If you ever worked with Palo Alto DAG (Dynamic Address Groups), you have an idea of how powerful it can be.
If you ever worked with Palo Alto DAG, you also have an idea of how unscalable it is (for now).
Using it in production (mixed with static groups, which are the most commonly used yet), we noticed that devices using DAG take a lo[oooooooooo]t more time to commit changes than others (up to 45 minutes for some). Based on Palo Alto TAC support, it’s because of the matching logic, which is performed at commit time, and populates groups which becomes static based on the DAG condition string and objects tags : “Flattening the config to use static address group is the only option as DAGs involve TAG table construction and evaluation of DAGs for every IP”
On my side, I worked on a Palo Alto policy / objects cleaning tool (available here), on which I had a similar problematic. Processing the DAG matching logic was taking a lot of time and was very resource consuming, up to the time I decided to review the logic behind, which finally allowed me to drastically improve its efficiency. Let’s review it together.
Reminders about DAGs
For those who are not familiar with it, let’s review the principle behind DAG (Dynamic Address Groups).
There are several ways to group address objects (IP hosts / ranges or FQDN) into “groups” which can then be used on the policy.
The most used ones are static-groups, on which members can be statically added, as their name says :
Among other specificities, if you use it on Panorama with device-groups logic (hierarchy), those ones can include objects existing at the same level than the group itself and above.
The ones which interest us in this article are a bit different : DAG (Dynamic Address Groups) are matching members objects dynamically, by using their tags.
As you probably now, each address and group object can be assigned tags.
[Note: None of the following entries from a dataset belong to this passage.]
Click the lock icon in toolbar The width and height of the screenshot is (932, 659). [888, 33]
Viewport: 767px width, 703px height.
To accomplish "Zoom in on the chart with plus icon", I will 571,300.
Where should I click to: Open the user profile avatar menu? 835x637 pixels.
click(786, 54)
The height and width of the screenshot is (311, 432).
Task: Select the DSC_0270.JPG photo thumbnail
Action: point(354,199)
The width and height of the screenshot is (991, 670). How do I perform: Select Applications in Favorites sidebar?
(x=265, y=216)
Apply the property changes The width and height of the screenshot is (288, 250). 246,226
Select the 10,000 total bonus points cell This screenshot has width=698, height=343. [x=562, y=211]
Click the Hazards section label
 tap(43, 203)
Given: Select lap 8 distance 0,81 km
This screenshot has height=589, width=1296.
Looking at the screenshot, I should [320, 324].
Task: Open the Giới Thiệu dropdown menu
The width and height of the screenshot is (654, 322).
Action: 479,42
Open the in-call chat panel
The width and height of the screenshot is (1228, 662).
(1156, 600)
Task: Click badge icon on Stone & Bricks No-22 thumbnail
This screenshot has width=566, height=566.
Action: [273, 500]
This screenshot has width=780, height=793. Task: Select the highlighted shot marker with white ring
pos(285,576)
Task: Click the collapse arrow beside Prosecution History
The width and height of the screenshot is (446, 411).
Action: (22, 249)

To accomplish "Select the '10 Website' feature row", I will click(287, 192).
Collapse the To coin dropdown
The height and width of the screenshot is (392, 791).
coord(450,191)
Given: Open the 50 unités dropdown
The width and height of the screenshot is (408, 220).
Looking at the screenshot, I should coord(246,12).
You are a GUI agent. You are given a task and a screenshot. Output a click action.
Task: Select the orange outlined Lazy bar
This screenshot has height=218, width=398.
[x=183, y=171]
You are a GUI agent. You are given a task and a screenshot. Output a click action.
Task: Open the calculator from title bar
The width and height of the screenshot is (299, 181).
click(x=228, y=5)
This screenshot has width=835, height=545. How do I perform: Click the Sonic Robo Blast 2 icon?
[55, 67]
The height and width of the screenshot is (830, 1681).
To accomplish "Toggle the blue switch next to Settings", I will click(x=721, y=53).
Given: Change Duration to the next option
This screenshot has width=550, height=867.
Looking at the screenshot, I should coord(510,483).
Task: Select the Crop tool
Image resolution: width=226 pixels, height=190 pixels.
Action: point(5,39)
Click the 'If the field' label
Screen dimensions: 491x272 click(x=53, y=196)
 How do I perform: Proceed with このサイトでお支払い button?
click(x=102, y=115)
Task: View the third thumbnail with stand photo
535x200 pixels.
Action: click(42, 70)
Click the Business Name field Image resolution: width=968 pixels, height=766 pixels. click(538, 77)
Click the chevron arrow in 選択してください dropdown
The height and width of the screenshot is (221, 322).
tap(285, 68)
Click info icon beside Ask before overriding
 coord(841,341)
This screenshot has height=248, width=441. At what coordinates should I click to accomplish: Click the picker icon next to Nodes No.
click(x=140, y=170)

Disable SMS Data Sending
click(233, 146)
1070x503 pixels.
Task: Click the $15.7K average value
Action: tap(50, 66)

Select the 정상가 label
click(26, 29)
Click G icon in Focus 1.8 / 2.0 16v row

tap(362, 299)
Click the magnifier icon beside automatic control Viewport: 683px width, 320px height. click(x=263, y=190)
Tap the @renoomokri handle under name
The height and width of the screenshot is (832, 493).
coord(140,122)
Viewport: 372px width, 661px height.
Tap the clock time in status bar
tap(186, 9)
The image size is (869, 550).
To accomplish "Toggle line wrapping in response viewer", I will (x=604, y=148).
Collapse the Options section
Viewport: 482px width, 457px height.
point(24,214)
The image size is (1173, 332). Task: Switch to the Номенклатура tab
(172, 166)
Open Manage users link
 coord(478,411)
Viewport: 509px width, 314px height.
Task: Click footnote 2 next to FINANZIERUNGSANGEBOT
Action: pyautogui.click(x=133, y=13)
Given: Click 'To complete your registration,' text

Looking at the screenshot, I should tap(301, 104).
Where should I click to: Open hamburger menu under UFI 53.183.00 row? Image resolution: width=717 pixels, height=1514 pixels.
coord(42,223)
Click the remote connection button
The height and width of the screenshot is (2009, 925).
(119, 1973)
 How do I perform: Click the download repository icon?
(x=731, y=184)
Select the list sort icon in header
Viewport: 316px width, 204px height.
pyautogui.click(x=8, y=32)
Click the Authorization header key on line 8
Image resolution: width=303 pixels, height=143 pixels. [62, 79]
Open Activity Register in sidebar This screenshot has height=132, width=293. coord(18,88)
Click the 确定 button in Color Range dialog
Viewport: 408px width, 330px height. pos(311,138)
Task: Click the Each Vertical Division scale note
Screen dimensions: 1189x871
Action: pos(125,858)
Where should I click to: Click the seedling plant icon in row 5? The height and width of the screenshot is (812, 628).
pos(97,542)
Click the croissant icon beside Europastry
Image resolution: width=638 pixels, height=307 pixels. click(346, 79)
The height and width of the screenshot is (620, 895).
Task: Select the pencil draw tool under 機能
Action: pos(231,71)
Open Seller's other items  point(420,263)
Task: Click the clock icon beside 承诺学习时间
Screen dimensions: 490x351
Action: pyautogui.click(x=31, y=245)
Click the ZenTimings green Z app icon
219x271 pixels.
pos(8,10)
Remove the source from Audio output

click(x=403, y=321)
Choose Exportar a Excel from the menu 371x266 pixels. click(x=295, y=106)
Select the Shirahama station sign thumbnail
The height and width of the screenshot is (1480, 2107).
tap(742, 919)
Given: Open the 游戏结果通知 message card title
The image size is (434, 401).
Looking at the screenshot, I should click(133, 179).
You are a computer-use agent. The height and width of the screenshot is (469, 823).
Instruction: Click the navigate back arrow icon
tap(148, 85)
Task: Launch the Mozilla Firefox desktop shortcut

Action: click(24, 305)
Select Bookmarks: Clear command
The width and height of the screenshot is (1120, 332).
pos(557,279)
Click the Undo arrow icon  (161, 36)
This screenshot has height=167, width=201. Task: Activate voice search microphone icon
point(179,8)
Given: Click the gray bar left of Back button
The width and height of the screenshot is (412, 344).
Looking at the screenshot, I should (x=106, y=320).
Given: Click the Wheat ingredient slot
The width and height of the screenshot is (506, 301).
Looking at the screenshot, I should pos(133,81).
Let’s add some to our objects :
Now if we create a dynamic address group, we can configure it with a string condition, which defines which objects should be member of the DAG. The dynamic group below will match all objects having the “TEST” tag, and either “TAG-1” or “TAG-2” (or both) :
By clicking the “more…” link in the dynamic groups list, we can see matched objects :
Again, among other specificities, those groups permit to match any object matching the condition string at any location, from the one where it is used, up to the “shared” objects existing at Panorama level.
Because of it, Panorama does not performs the membership processing, but offloads this calculation to all firewall appliances, as the DAG could match objects existing only locally on the appliance, not known to Panorama.
Each time a commit is performed on the firewall (either locally or from Panorama), the calculation of the condition string matches needs to be performed, to resolve the list of matching objects and populate a data structure which becomes static (DAG are not, of course, processed each time a flow matches a rule where a DAG is used).
But let’s talk about the specific use case I had to work on, and we’ll further discuss about the logic used by the Palo appliances later.
How to match DAG members in Python : the iterative method
As explained in the introduction of this article, I worked on a cleaning tool, which the role is to remove any unused object / replace any duplicate object on all policies configured on Panorama.
For this purpose, of course, this script needs to be able to perform this same calculation : resolving all objects that matches the DAG condition string at the level where they are used, to make sure it will not delete any used object (the difference between static and dynamic groups is that Panorama or the firewall itself will not warn you if you are deleting an object matched by a DAG, while it will block you if you try to delete an object statically referenced on a static group).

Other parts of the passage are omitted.